* _TRY IT_: Copy the lines of the listing below without any change, from the line with "Describe the element" up to and including the last line of the listing.

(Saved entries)
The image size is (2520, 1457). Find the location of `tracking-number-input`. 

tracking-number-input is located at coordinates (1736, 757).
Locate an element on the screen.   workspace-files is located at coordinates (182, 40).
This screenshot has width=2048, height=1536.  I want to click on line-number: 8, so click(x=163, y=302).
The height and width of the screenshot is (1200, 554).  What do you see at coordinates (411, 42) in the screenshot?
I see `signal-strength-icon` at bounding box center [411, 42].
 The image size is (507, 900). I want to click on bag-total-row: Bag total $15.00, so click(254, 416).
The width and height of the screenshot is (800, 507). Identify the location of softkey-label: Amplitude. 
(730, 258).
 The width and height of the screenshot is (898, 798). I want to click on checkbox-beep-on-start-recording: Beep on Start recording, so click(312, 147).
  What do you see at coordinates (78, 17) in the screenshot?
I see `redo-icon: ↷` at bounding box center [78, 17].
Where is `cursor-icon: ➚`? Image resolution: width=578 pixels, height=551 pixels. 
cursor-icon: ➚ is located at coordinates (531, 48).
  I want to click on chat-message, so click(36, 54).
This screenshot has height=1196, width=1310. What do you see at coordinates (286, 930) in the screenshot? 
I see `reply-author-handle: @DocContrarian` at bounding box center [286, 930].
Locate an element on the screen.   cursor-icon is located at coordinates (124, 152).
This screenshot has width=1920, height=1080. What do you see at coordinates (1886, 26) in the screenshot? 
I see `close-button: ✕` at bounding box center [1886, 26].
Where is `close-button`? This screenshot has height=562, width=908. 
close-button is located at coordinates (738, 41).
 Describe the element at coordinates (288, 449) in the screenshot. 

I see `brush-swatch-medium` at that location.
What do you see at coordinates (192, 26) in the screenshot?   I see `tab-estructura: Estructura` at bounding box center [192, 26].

* _ANSWER TO THIS TASK_:
 Describe the element at coordinates (288, 449) in the screenshot. 

I see `brush-swatch-medium` at that location.
What do you see at coordinates (192, 26) in the screenshot?   I see `tab-estructura: Estructura` at bounding box center [192, 26].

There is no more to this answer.